* _Description of the task_:
Look through the data below for the line with "Task: Switch to the Scene tab" and the line with "800x453 pixels.", then output those two and all lines in between, exactly as written.

* _Stored data_:

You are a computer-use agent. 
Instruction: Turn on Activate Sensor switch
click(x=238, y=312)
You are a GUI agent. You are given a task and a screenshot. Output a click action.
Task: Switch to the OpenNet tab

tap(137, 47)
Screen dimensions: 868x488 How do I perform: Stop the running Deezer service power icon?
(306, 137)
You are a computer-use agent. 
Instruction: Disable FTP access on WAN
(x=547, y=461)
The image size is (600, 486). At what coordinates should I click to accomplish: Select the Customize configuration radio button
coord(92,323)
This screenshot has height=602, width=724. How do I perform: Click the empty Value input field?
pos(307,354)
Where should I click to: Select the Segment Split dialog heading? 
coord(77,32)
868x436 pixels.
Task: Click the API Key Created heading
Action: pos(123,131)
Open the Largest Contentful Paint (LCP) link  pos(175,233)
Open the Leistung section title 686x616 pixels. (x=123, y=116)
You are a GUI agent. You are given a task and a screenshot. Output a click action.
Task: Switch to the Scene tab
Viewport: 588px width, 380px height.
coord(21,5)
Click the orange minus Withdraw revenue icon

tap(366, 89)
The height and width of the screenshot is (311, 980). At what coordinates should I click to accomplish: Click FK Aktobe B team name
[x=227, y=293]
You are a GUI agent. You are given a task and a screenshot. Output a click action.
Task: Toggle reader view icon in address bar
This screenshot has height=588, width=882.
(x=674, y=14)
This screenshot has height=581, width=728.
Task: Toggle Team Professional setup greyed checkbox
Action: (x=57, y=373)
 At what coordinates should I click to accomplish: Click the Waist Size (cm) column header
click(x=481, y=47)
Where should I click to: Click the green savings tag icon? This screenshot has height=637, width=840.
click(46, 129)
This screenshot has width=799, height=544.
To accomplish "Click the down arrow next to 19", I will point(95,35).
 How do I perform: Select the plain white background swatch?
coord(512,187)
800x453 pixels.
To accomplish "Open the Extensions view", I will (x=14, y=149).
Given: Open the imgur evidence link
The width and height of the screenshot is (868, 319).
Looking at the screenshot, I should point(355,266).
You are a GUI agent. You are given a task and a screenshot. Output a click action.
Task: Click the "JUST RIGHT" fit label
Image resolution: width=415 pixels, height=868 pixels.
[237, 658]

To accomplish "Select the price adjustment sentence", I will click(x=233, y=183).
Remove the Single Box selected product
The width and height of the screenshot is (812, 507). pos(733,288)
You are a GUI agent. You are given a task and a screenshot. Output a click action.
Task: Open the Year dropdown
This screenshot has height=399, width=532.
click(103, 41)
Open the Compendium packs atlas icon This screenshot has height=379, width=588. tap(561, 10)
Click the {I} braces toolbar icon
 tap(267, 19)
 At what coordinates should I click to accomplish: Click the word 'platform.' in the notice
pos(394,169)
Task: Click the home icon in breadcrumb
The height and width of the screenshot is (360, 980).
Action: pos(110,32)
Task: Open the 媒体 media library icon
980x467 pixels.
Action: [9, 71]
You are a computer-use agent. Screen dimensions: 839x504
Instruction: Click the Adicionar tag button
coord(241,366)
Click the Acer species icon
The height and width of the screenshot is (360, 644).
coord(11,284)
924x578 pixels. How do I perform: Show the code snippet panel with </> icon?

* _Final answer_:
Task: Switch to the Scene tab
Viewport: 588px width, 380px height.
coord(21,5)
Click the orange minus Withdraw revenue icon

tap(366, 89)
The height and width of the screenshot is (311, 980). At what coordinates should I click to accomplish: Click FK Aktobe B team name
[x=227, y=293]
You are a GUI agent. You are given a task and a screenshot. Output a click action.
Task: Toggle reader view icon in address bar
This screenshot has height=588, width=882.
(x=674, y=14)
This screenshot has height=581, width=728.
Task: Toggle Team Professional setup greyed checkbox
Action: (x=57, y=373)
 At what coordinates should I click to accomplish: Click the Waist Size (cm) column header
click(x=481, y=47)
Where should I click to: Click the green savings tag icon? This screenshot has height=637, width=840.
click(46, 129)
This screenshot has width=799, height=544.
To accomplish "Click the down arrow next to 19", I will point(95,35).
 How do I perform: Select the plain white background swatch?
coord(512,187)
800x453 pixels.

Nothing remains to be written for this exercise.